You know, there’s been a lot of attention paid the SCOTUS lately, lots of articles/news items to do with it’s makeup and profiles of individual justices, way more than any issue facing the court IMO.
Lots of them mention Thomas, those that focused on him zeroed in on his silence and that it’s recently been a decade…
Maybe he read some, or people near him did?
And that maybe that’s all this question was about?
"Jeezus, I tell them and tell them, this is all in the briefs, why do I have to lay here being lulled to sleep by the droning of these fucktards day after day when I’m going to write on what I learn from the briefs…FFS!!

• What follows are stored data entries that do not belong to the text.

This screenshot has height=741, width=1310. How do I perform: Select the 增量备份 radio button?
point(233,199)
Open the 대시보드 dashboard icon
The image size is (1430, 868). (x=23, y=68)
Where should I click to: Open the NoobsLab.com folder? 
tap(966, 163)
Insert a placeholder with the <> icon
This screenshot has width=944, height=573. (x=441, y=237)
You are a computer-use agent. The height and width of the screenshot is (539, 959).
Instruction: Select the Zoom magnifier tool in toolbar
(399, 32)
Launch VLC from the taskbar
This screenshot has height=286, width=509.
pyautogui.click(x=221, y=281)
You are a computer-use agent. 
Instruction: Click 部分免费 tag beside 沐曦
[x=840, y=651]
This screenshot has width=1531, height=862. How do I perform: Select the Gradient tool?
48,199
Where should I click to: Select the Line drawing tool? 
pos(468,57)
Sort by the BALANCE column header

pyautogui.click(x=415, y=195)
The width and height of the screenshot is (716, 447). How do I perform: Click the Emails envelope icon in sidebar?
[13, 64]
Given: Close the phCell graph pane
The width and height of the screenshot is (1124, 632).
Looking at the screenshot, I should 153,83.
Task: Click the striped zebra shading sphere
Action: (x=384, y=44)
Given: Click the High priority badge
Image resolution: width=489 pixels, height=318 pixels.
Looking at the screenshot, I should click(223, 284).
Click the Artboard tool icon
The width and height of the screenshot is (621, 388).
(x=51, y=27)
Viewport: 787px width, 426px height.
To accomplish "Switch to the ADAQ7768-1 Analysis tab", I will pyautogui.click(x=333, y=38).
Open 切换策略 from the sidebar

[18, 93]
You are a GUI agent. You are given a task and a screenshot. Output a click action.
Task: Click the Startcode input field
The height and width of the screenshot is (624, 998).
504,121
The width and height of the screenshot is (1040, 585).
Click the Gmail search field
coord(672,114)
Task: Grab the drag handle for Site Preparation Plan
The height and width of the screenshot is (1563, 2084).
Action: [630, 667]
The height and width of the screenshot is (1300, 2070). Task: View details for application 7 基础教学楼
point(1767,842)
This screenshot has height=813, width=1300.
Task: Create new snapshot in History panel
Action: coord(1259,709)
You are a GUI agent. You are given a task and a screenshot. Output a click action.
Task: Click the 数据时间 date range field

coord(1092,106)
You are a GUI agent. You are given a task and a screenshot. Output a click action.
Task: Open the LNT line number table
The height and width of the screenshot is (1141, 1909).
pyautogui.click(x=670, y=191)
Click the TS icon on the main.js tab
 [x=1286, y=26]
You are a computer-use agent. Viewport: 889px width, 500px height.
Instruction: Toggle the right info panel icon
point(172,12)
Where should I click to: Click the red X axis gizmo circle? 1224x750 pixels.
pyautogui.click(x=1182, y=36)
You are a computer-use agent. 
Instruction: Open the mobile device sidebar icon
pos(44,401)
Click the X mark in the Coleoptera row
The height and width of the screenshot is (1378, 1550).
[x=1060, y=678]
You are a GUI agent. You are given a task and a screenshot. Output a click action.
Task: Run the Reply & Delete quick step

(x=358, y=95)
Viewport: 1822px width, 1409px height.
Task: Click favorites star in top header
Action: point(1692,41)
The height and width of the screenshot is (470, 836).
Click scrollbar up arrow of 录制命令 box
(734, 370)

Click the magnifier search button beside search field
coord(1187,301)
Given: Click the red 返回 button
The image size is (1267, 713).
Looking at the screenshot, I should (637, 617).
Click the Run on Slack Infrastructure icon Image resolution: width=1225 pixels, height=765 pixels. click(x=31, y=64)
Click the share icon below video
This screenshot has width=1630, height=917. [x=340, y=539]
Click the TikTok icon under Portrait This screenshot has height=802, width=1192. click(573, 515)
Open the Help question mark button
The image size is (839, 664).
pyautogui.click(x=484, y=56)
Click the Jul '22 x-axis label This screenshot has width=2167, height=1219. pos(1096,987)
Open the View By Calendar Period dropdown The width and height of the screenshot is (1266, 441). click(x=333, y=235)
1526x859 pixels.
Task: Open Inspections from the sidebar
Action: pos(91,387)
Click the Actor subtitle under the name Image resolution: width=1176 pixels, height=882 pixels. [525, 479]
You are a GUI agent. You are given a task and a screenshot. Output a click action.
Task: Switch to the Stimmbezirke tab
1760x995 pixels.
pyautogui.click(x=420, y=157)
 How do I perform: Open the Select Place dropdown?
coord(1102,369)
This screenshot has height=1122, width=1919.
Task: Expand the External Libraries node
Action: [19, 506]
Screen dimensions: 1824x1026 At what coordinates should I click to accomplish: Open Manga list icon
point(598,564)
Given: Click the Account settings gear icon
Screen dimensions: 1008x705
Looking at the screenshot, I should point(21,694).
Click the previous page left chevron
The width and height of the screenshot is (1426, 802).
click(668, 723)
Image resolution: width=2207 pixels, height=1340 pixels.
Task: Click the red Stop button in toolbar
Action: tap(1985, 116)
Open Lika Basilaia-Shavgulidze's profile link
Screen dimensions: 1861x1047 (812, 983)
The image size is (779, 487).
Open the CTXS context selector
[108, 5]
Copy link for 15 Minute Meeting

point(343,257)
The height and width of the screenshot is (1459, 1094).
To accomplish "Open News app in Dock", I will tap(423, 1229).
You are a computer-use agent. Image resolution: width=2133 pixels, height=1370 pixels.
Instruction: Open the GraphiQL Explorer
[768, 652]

sigh… and now come these sumbitches claiming I’m not doing my job because I don’t jump through the same hoops as these other clowns for the sake of the gallery…
Oh fuckit, I’ll just ask a question…god it’s …so…hard…to…care, uh…
I wonder if this latest whiz kid can give me one, I just thought of several… I swear to god I’ll go back to sleep for 10 more years if I don’t like your answer lady, THINK HARD.
Which is all well and good, but neither side of an issue is all-seeing and all-knowing and they both have axes to grind. I find it inconceivable (yes, I do know what that word means, TYVM) that a “reasonable person”, (yea verily, one hopes, intelligent in this case), could find all of the answers to their questions regarding the issue within the contents of the briefs*.
(*Underpants gnomes in the peanut gallery may stand down.)
I could see a principled argument here. You’re not there to make the rules, you’re there to interpret them. I’d be against it on the basis of it being so unusual, hoping to light a fire under Congress’ collective ass to actually get it made into a felony; not sure why it wasn’t in the first place.
They have the whole transcript linked from a link in the article! And for once it’s an interesting read!
There’s no way they were confused on that particular subject. It looks more like Mr. Thomas was in it specifically to make a point, though whether it was because of Scalia’s death or him really caring about the subject is up in the air ATM.
He has also said he is self-conscious about the way he speaks, partly
because he had been teased about the dialect he grew up speaking in
rural Georgia.
If he has not matured since his childhood, enough to think of himself as worthy of speaking, then he shouldn’t have gone into law other than to work as a paralegal.
Yeah? Well, it looks like being senate majority leader doesn’t mean you know laws. You just make them. Or if we’re talking about the last 8 years, obstinately block anything Obama wants to do.
Just because McConnell was elected to do a job doesn’t mean he actually does it, nor does it mean he’s even competent to do it.
Wait, was his question rhetorical? I can easily think of a bunch of misdemeanors that can result in incarceration. Isn’t it a suspension of a constitutional right?